No Brasil, as propostas de redução de nutrientes críticos pela indústria e de alteração dos rótulos avançaram, agora exibindo alertas para os consumidores em forma de lupa. Mas há quem defenda ir além. "É necessário tributar os produtos prejudiciais e subsidiar a cesta básica com alimentos minimamente processados para a população mais vulnerável", afirma o pesquisador Eduardo Nilson, do Núcleo de Pesquisas Epidemiológicas em Nutrição e Saúde da USP. É nessa direção que a discussão sobre novas alíquotas segue, impulsionada pelos movimentos da Reforma Tributária, que ainda está avaliando a isenção para itens da cesta básica. Essa ideia não agrada aos fabricantes, que acreditam que as taxas já são altas e que os malefícios são resultado do consumo excessivo. "Se houvesse algum produto que não pudesse ser consumido, seria proibido. Defendemos o equilíbrio", diz João Dornellas, presidente da Associação Brasileira da Indústria de Alimentos (Abia).

Enquanto esse debate acalorado continua, os profissionais de saúde continuam a enfatizar a importância de "desembalar menos e descascar mais".
JÁ IMPLEMENTARAM ALGUM NÍVEL DE TAXAÇÃO ATÉ 2022
BRASIL Novas regras de rotulagem entraram em vigor no ano passado e alimentos industrializados precisam indicar alto teor em açúcar, gordura saturada e sódio. Conselho Nacional de Saúde recomendou que a Reforma Tributária implemente alíquotas mais altas para produtos nocivos à
saúde, como ultraprocessados
CHILE Cobra impostos desde 2014 sobre refrigerantes,
energéticos, bebidas adoçadas e águas saborizadas. Os rótulos de alimentos têm de indicar presença de sódio, gorduras saturadas e açúcar em excesso e é vedada a
publicidade voltada ao público infantil
MÉXICO Desde 2014, conta com um imposto focado em bebidas açucaradas e alimentos com alto teor calórico. A alíquota é de, aproximadamente, 10% do valor do produto, nova rotulagem entrou em vigor a partir de 2019.

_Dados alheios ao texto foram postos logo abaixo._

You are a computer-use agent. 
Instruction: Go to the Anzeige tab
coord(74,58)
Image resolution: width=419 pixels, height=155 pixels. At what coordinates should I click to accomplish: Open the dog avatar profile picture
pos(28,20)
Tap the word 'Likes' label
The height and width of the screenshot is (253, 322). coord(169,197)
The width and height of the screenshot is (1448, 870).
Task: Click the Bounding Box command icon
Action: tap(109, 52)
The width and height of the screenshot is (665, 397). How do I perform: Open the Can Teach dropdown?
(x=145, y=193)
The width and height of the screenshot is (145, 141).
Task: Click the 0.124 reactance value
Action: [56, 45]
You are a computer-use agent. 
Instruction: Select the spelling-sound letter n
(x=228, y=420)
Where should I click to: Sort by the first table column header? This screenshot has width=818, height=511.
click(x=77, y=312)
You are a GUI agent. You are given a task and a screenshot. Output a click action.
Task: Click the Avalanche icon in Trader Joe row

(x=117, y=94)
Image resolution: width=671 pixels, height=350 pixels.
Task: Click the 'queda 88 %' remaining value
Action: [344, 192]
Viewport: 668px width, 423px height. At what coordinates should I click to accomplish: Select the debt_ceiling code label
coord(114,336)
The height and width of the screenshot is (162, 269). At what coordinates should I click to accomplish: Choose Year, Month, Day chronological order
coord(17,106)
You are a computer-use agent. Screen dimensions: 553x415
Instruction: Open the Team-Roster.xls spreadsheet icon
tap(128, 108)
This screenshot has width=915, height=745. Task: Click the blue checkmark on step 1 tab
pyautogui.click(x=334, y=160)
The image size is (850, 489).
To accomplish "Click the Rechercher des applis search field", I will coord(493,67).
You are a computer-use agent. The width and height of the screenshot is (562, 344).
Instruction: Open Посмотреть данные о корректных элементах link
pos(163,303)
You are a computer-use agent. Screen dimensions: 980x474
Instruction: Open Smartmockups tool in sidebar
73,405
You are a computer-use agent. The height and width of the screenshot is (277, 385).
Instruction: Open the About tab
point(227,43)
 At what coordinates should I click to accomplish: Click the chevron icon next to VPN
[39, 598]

REINO UNIDO O imposto da indústria de refrigerantes entrou em vigor em 2018 e prevê isenção apenas para produtos
com menos de 5 g de acúcar por 100 ml
ESTADOS UNIDOS FDA propôs atualização dos critérios para que alimentos possam ser considerados saudáveis e dos rótulos com informações nutricionais na parte frontal em 2022.